• Written request: Revise the rows from the start of the records through the line containing "Looking at the screenshot, I should 257,20.", inclusive, replacing "height" with "vertical extent" and leaving everything else unchanged. Omit the pictures from your answer.

Rows from a data collection:
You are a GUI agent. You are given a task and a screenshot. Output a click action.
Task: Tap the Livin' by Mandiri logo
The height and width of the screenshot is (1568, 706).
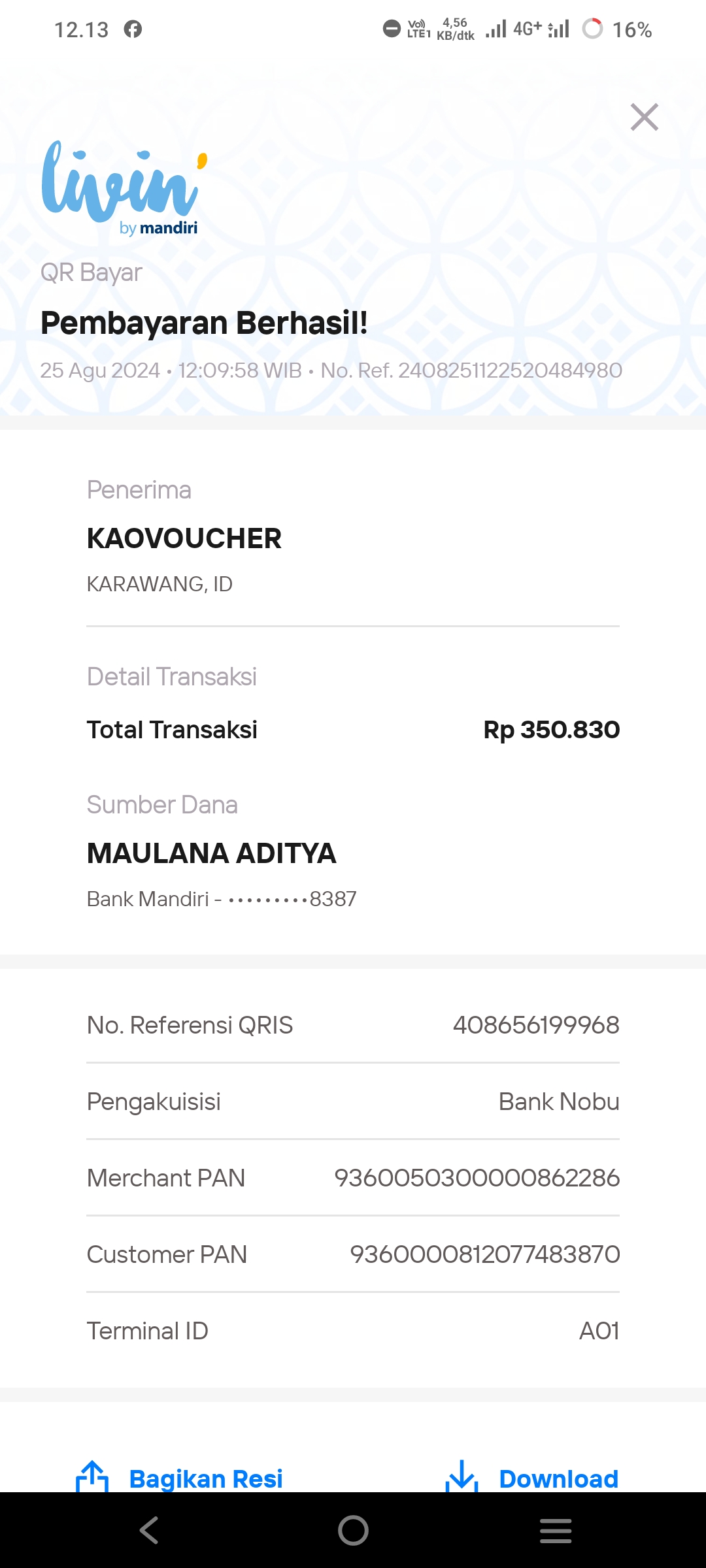click(123, 188)
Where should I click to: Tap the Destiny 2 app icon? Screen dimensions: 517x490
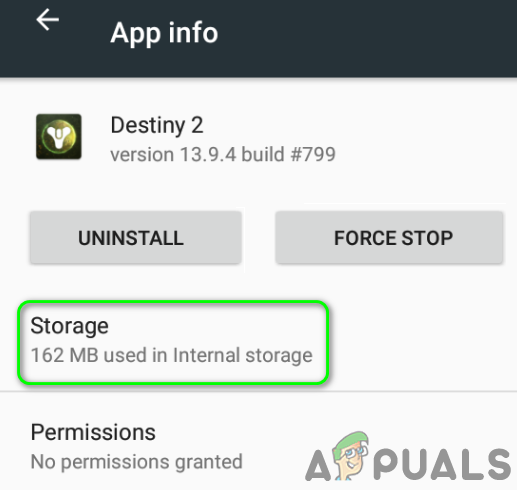pos(59,136)
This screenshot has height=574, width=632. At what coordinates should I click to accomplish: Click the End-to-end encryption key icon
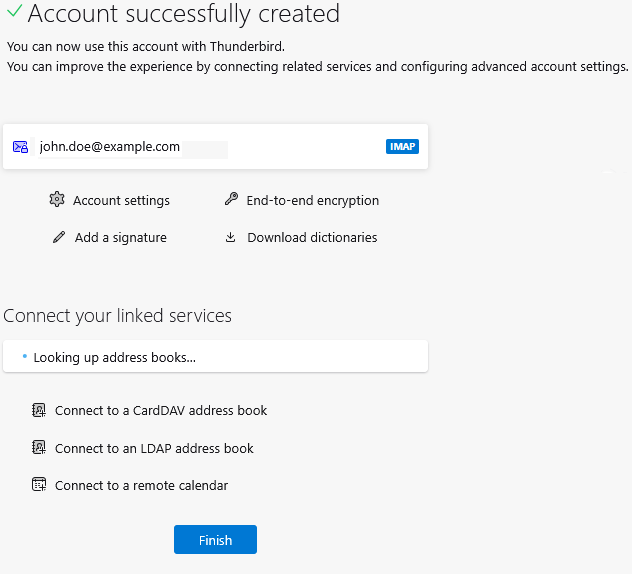[x=231, y=200]
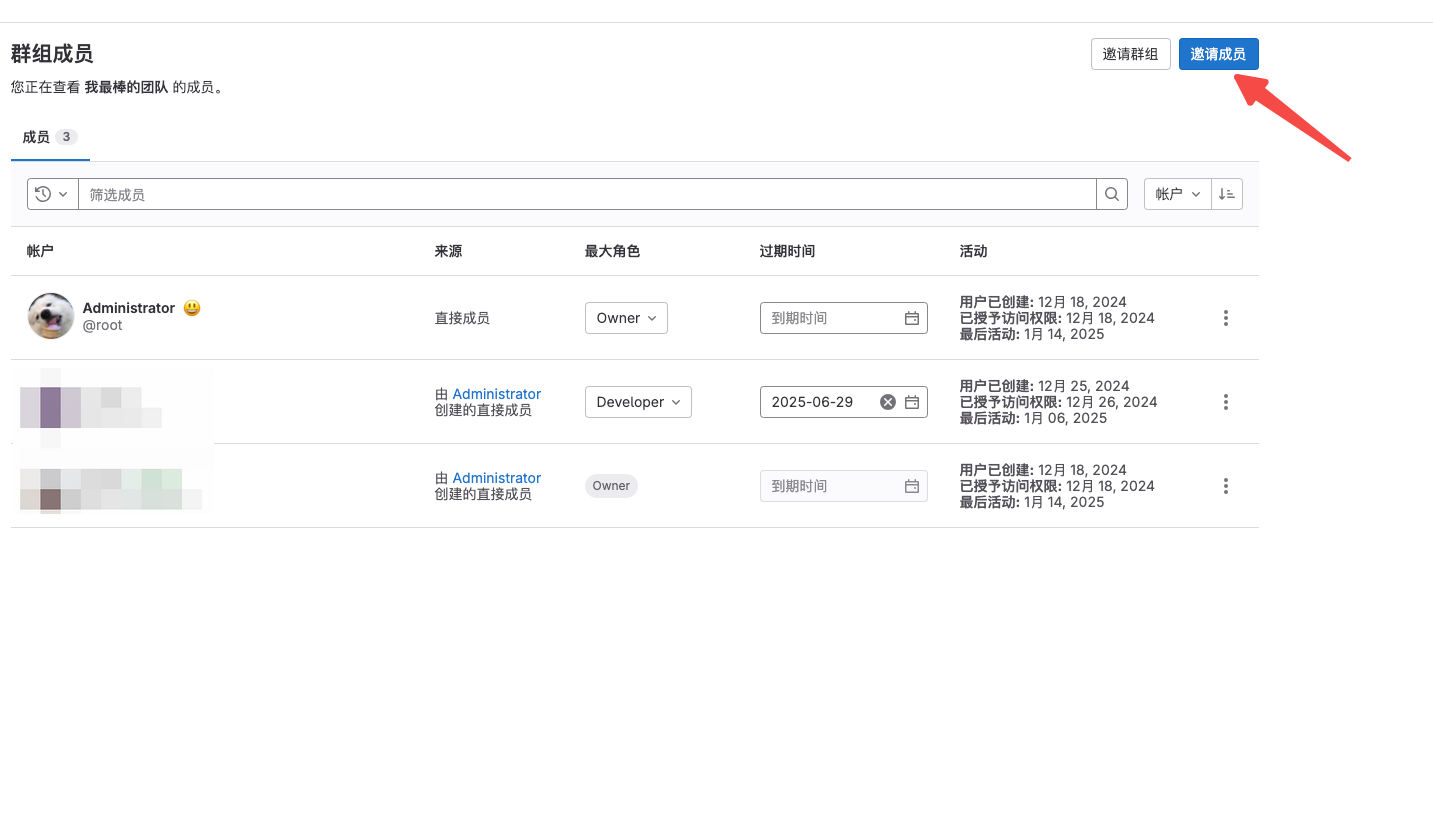Select the 成员 tab

tap(49, 137)
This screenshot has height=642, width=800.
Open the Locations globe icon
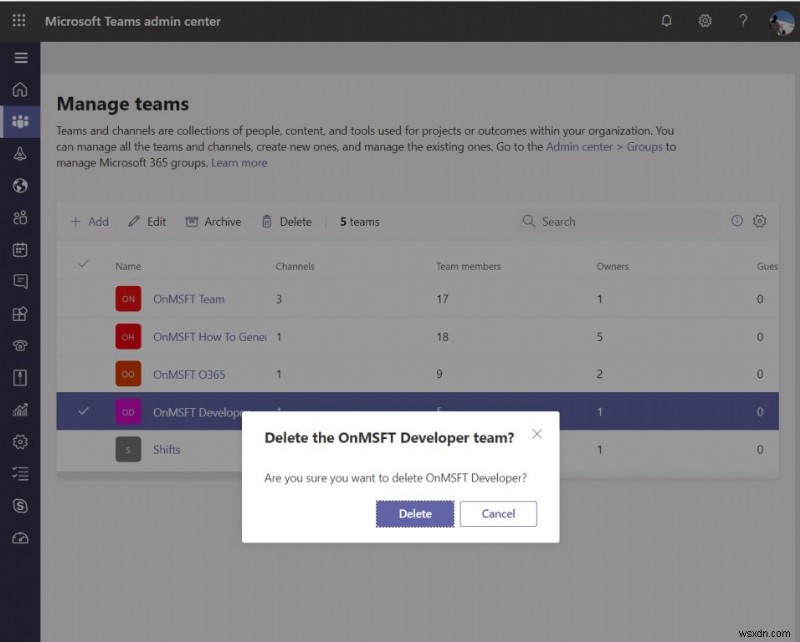click(21, 185)
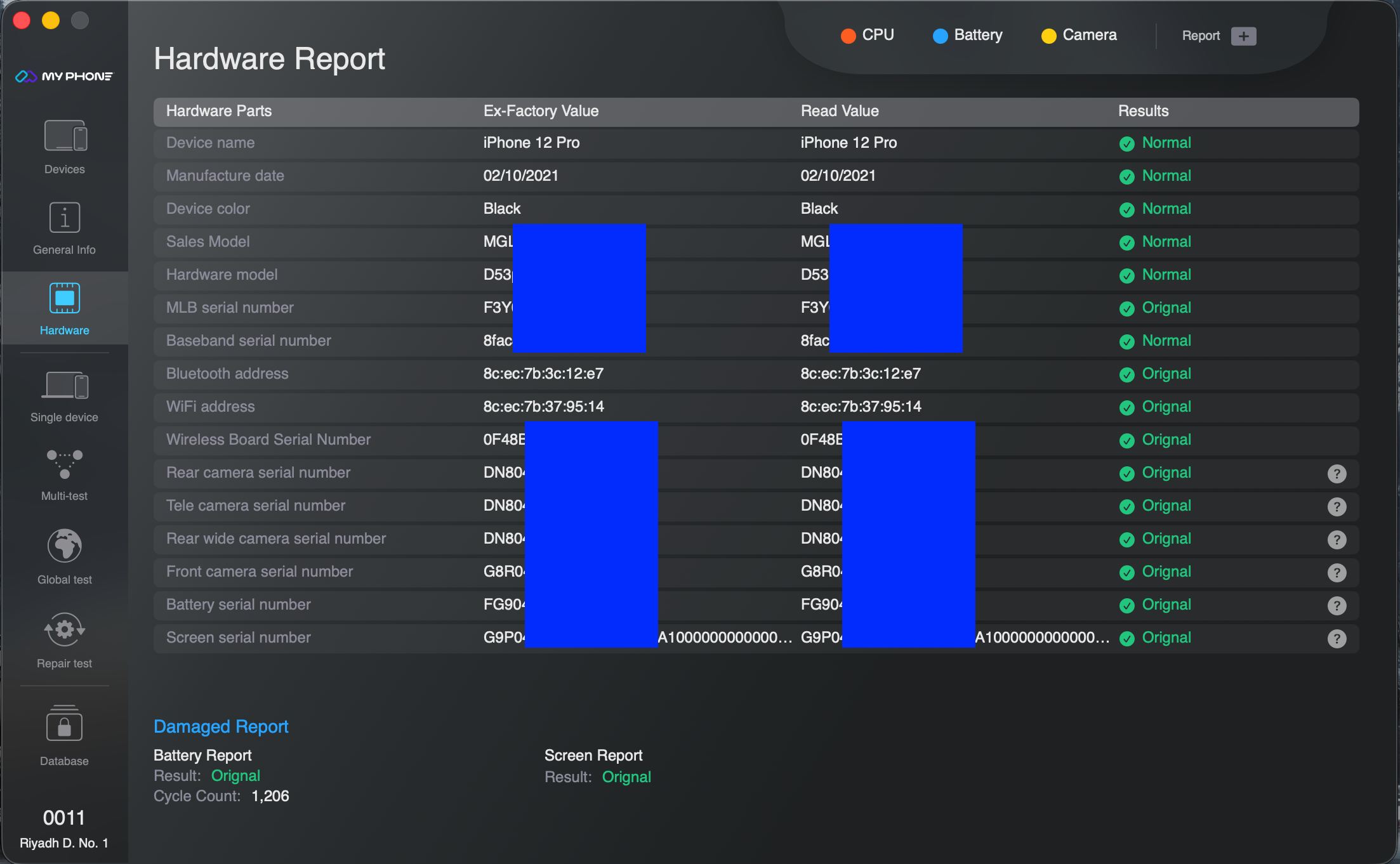Click help icon for Screen serial number

tap(1337, 638)
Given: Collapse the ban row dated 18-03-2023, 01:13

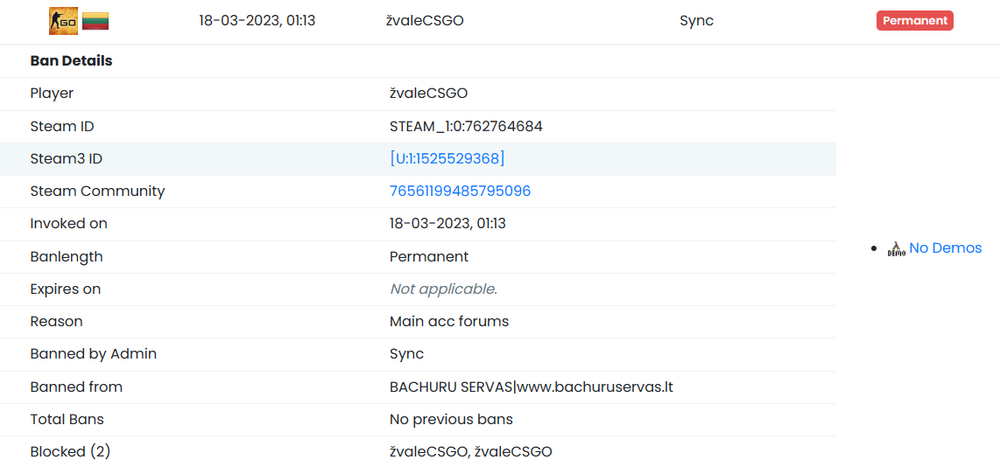Looking at the screenshot, I should 257,20.
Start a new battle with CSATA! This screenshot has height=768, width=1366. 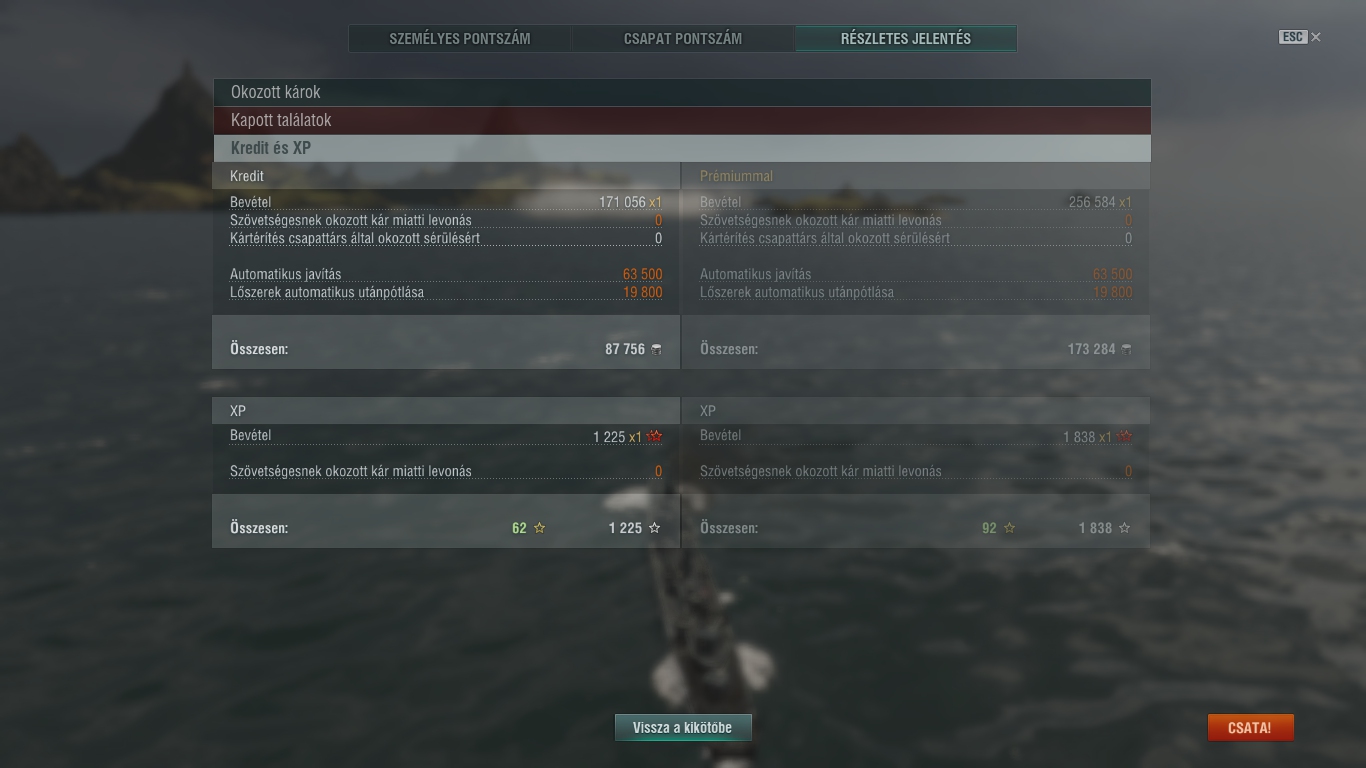click(x=1250, y=728)
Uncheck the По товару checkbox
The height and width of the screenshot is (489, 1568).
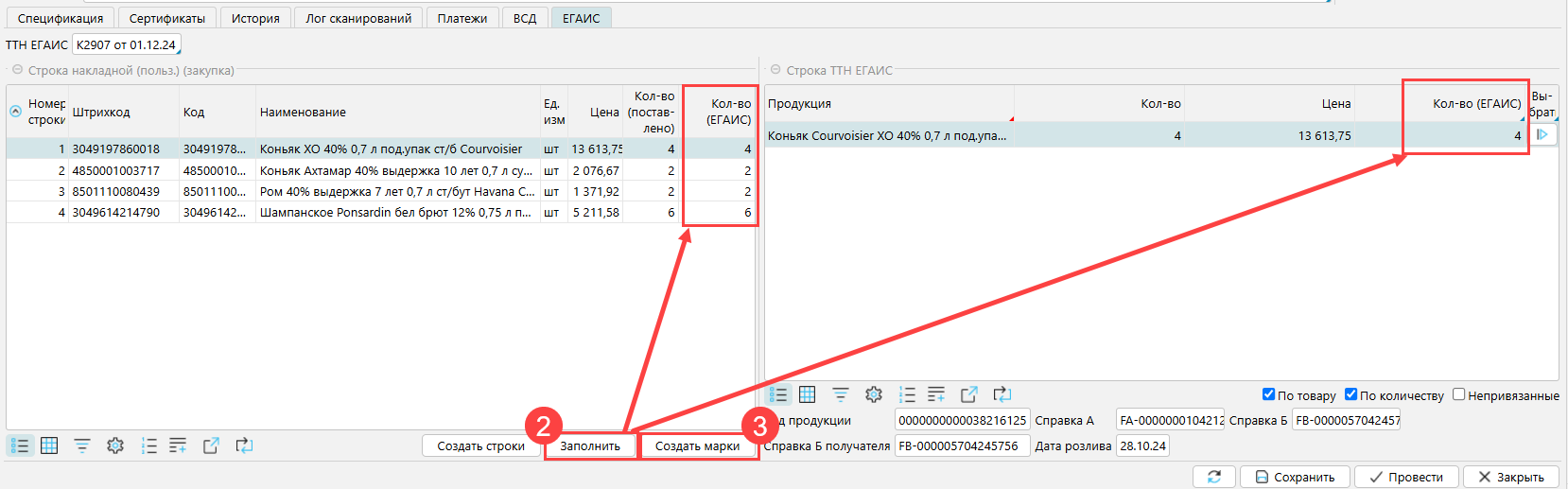[1268, 394]
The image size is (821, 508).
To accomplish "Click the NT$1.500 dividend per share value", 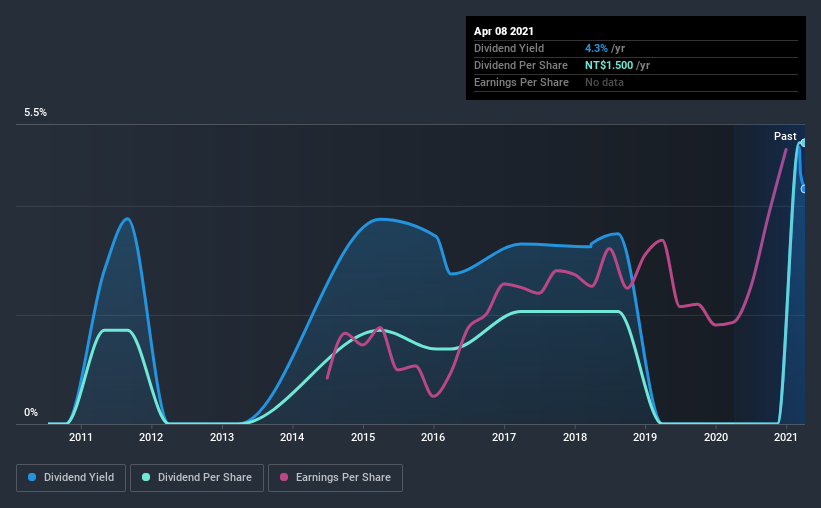I will pyautogui.click(x=609, y=65).
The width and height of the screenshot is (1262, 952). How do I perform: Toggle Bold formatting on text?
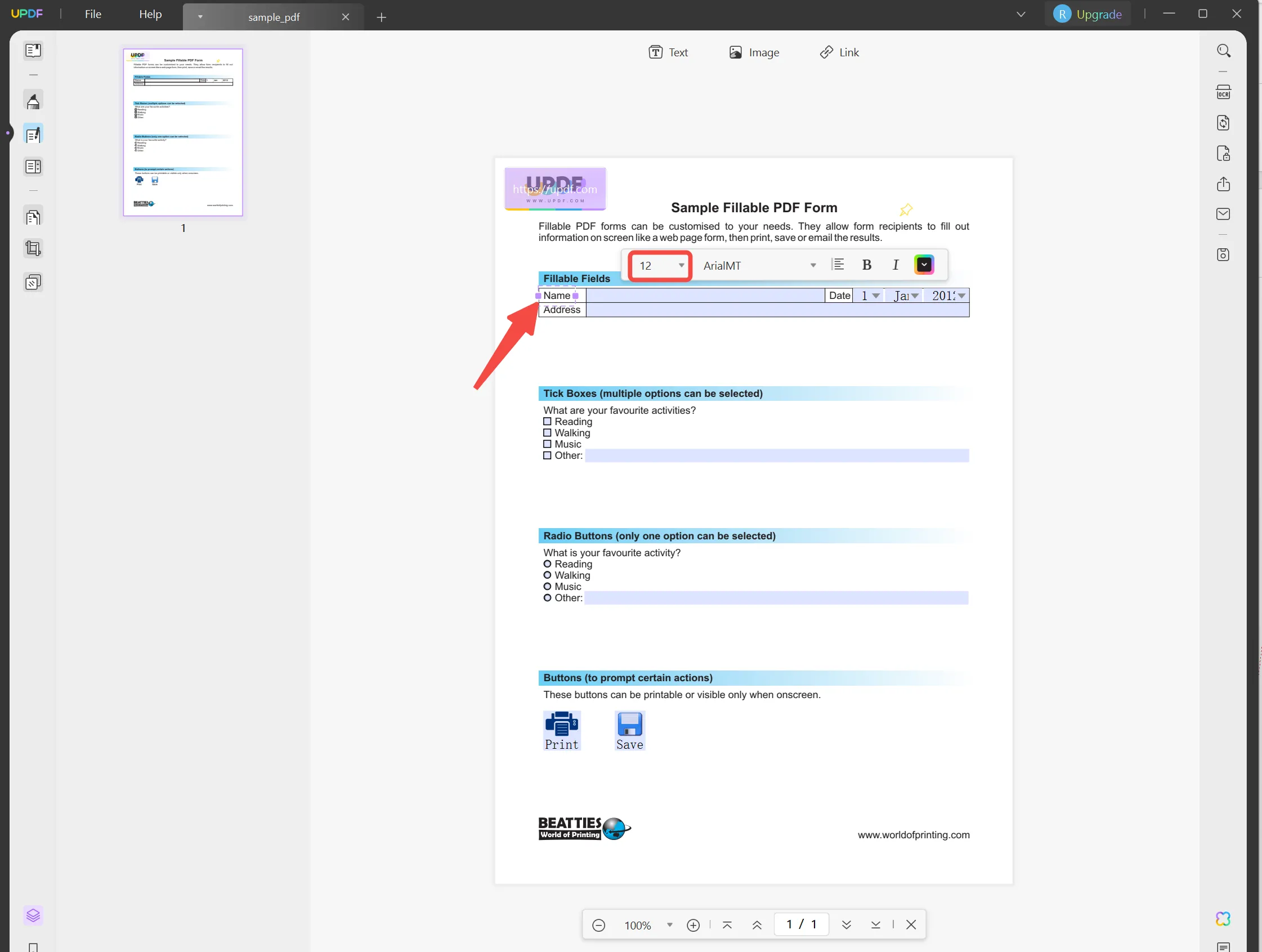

• Reply:
You are a GUI agent. You are given a task and a screenshot. Output a click action.
Task: Tap the Livin' by Mandiri logo
The vertical extent and width of the screenshot is (1568, 706).
click(123, 188)
Where should I click to: Tap the Destiny 2 app icon? Screen dimensions: 517x490
pos(59,136)
This screenshot has vertical extent=574, width=632. At what coordinates should I click to accomplish: Click the End-to-end encryption key icon
[x=231, y=200]
Select the 成员 tab

tap(49, 137)
This screenshot has vertical extent=642, width=800.
Open the Locations globe icon
click(21, 185)
Click help icon for Screen serial number

tap(1337, 638)
Given: Collapse the ban row dated 18-03-2023, 01:13

Looking at the screenshot, I should 257,20.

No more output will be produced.